Saved data entries:

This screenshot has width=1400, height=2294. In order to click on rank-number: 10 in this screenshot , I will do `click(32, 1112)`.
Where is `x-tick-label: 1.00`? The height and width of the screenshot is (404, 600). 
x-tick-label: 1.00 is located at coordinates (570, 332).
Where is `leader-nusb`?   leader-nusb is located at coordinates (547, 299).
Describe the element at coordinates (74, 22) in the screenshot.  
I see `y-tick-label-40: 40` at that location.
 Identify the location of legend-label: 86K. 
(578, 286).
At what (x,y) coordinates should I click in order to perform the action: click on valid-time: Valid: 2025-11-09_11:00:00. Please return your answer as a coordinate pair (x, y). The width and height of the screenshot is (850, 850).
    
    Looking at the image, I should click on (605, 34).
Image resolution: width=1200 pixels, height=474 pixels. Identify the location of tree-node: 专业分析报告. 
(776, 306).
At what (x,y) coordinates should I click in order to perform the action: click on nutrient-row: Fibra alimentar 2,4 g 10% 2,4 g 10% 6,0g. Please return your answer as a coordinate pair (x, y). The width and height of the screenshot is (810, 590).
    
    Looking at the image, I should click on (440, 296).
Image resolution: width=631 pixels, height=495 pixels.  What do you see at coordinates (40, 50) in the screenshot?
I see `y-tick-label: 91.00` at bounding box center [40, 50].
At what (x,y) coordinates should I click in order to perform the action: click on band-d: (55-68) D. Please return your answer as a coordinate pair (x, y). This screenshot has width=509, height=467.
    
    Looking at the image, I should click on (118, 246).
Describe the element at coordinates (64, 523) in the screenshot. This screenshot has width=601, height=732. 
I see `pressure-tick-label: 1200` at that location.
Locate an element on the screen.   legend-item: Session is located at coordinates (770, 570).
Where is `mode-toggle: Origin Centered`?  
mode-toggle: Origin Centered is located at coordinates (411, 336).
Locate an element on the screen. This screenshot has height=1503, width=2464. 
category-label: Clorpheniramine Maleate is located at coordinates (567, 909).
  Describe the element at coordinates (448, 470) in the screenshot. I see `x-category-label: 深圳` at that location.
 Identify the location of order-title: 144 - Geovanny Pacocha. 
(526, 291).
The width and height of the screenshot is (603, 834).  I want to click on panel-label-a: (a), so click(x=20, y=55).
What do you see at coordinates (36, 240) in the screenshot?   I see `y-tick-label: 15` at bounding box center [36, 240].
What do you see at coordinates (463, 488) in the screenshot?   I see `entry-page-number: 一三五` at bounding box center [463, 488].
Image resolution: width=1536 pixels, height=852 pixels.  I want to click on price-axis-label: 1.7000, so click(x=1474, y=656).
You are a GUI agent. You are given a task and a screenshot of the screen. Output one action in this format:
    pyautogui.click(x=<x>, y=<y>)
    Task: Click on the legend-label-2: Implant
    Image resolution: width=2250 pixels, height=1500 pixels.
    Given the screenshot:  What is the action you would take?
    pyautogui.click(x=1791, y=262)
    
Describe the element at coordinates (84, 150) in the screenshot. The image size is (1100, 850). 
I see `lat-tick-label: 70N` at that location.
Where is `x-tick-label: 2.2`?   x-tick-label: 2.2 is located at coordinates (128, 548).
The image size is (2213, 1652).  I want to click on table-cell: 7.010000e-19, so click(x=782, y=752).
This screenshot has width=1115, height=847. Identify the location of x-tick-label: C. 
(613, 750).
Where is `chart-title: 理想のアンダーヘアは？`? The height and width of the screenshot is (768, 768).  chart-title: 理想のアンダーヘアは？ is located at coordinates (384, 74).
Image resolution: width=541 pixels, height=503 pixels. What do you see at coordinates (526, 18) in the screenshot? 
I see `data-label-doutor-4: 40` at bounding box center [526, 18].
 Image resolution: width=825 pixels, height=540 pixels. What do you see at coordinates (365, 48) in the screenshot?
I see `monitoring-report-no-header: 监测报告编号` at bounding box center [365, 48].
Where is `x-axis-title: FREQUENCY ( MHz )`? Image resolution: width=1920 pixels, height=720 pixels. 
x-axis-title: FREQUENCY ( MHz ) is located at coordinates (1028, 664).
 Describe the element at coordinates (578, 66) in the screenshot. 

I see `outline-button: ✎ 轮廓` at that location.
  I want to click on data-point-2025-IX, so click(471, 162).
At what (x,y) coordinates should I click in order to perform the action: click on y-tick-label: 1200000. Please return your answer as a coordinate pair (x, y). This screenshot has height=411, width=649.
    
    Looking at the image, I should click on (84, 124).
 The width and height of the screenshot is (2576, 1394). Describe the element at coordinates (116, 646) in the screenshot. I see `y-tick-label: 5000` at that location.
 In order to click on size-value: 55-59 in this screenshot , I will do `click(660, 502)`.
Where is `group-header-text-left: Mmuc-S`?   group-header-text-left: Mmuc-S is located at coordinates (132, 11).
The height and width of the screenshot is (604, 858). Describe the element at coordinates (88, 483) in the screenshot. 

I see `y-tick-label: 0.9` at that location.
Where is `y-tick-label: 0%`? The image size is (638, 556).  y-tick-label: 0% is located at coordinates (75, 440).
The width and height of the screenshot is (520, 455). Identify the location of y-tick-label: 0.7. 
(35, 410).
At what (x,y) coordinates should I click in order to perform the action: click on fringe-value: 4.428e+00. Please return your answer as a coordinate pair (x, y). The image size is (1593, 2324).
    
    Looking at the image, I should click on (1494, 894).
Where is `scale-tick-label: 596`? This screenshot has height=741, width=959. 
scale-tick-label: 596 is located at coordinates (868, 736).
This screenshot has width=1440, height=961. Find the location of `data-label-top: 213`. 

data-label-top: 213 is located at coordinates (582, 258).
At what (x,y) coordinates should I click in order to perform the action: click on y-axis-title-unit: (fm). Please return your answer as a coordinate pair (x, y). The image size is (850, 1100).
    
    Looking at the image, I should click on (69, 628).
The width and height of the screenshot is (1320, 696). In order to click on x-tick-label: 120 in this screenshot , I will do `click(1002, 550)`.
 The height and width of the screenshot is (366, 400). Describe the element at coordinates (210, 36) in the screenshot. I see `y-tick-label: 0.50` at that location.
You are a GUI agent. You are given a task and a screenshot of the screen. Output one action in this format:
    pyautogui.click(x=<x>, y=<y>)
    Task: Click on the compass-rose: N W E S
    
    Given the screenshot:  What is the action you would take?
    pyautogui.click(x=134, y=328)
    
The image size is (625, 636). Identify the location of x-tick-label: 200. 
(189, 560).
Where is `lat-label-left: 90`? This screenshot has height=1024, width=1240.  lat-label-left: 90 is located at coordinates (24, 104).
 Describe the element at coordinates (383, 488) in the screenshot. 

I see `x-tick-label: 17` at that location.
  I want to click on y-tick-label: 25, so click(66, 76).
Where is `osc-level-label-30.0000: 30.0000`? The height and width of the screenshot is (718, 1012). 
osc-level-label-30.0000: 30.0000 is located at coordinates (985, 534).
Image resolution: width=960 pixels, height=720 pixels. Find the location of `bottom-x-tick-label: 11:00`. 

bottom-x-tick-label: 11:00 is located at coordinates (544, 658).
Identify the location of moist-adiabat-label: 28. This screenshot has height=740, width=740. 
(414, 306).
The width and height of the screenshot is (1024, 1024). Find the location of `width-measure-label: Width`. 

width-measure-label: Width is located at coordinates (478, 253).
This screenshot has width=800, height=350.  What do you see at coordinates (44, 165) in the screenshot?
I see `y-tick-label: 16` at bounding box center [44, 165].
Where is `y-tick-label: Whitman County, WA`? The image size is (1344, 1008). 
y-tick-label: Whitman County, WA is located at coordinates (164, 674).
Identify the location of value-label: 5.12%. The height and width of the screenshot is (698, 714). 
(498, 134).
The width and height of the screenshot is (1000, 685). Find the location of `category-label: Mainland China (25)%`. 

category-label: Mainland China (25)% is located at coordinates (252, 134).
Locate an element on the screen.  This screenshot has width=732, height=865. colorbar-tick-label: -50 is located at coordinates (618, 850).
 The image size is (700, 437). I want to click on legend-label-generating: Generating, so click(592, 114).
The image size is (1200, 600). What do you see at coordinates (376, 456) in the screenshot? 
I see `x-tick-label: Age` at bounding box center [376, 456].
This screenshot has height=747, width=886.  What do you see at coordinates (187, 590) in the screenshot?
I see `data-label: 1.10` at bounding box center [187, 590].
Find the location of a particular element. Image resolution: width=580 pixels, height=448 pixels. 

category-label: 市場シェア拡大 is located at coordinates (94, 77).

## [Task details]
Please rewrite the records from the line with "Image resolution: width=1536" through the line with "(613, 750)." as a Markdown table with the columns Row and Text, numbering each line and leaving out blank lines.

## [Final answer]
| Row | Text |
|---|---|
| 1 | Image resolution: width=1536 pixels, height=852 pixels.  I want to click on price-axis-label: 1.7000, so click(x=1474, y=656). |
| 2 | You are a GUI agent. You are given a task and a screenshot of the screen. Output one action in this format: |
| 3 |     pyautogui.click(x=<x>, y=<y>) |
| 4 |     Task: Click on the legend-label-2: Implant |
| 5 |     Image resolution: width=2250 pixels, height=1500 pixels. |
| 6 |     Given the screenshot:  What is the action you would take? |
| 7 |     pyautogui.click(x=1791, y=262) |
| 8 | Describe the element at coordinates (84, 150) in the screenshot. The image size is (1100, 850).  |
| 9 | I see `lat-tick-label: 70N` at that location. |
| 10 | Where is `x-tick-label: 2.2`?   x-tick-label: 2.2 is located at coordinates (128, 548). |
| 11 | The image size is (2213, 1652).  I want to click on table-cell: 7.010000e-19, so click(x=782, y=752). |
| 12 | This screenshot has width=1115, height=847. Identify the location of x-tick-label: C.  |
| 13 | (613, 750). |